• **DIRECTIONS FOR THIS TASK**: Return every line below in which "agent" appears.
GIVEN RECORDS: Begin
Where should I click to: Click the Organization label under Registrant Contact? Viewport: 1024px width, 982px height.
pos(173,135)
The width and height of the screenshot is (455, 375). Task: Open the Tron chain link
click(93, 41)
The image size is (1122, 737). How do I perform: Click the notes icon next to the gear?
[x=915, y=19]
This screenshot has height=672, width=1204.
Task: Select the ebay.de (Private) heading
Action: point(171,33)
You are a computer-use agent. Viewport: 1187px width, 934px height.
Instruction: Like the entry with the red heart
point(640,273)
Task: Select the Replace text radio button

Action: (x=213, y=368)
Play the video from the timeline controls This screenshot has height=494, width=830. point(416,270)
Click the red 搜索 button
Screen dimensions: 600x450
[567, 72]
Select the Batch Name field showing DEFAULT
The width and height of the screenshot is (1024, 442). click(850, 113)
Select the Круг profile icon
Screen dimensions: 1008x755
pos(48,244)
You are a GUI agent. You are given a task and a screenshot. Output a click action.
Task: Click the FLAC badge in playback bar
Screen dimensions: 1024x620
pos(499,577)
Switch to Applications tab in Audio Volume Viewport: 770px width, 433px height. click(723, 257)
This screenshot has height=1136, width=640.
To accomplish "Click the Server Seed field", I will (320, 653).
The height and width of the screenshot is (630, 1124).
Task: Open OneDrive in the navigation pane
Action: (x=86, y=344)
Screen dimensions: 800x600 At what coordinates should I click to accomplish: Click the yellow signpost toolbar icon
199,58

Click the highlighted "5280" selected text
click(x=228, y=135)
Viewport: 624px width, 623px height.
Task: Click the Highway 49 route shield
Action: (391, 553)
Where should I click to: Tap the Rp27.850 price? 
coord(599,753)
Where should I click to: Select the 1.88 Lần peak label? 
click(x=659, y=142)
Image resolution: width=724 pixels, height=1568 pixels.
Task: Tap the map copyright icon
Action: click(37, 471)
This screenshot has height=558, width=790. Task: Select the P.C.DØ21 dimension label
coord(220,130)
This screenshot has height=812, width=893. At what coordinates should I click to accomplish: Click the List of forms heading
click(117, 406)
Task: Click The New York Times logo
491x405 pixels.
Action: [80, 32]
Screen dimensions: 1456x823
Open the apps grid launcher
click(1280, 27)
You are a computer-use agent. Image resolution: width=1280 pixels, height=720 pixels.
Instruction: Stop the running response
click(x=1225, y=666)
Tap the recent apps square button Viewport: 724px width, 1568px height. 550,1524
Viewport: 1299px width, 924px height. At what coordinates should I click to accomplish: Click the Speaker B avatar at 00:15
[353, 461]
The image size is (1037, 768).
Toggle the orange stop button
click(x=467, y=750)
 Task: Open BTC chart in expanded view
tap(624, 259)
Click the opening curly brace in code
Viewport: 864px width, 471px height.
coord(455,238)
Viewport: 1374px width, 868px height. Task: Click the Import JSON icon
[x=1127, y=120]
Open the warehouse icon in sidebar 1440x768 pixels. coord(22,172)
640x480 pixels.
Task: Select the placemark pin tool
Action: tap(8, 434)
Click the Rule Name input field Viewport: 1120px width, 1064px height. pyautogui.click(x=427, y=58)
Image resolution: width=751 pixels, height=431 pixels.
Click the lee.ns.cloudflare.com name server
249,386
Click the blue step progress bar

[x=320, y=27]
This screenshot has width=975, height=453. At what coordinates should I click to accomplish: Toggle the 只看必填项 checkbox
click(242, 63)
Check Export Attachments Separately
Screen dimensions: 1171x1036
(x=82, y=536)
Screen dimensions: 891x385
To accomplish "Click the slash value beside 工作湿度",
GIVEN RECORDS: End
• **SOLUTION TO THE EXERCISE**:
You are a computer-use agent. Viewport: 1187px width, 934px height.
You are a GUI agent. You are given a task and a screenshot. Output a click action.
You are a computer-use agent. Image resolution: width=1280 pixels, height=720 pixels.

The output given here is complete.